#### Work to complete
Reproduce every text line of the material below word for word, leaving out the pictures.

#### Records for this exercise

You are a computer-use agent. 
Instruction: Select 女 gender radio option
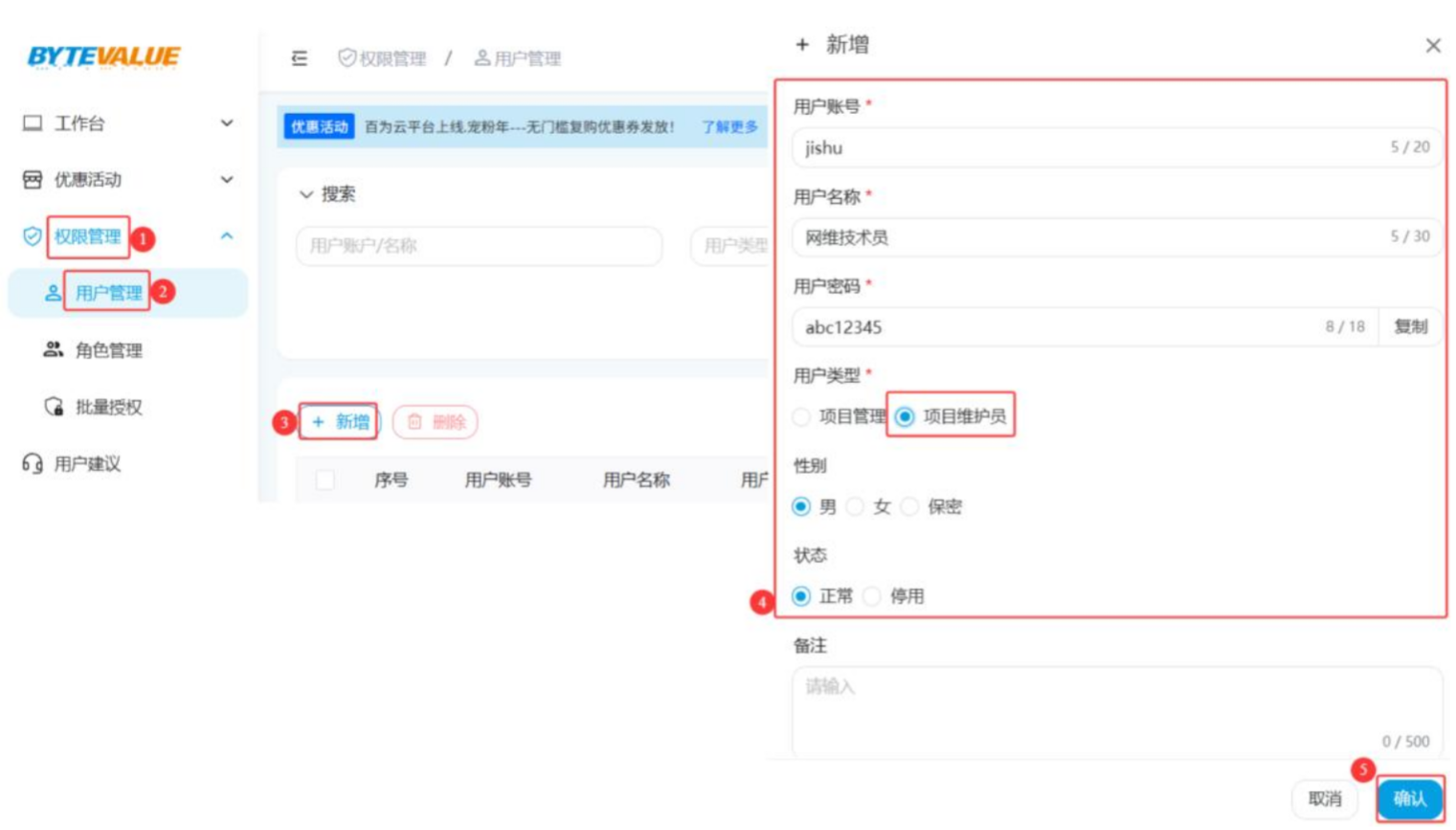856,506
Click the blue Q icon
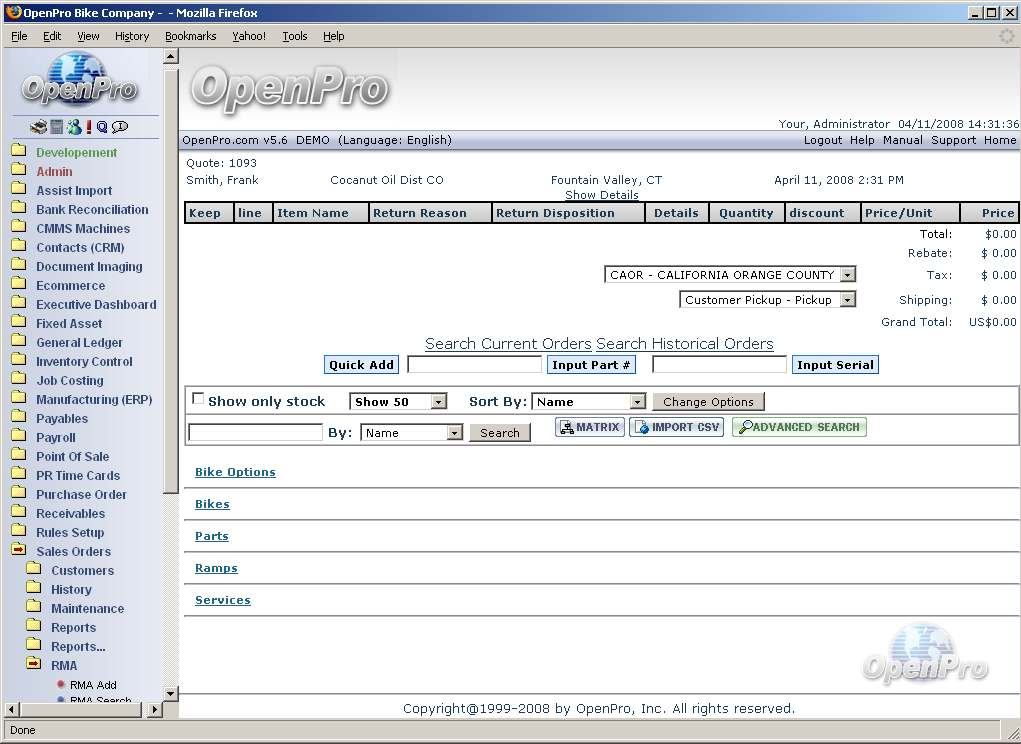1021x744 pixels. click(x=102, y=127)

#### Written answer
You are a computer-use agent. 
Instruction: Select 女 gender radio option
856,506
Click the blue Q icon
1021x744 pixels. click(x=102, y=127)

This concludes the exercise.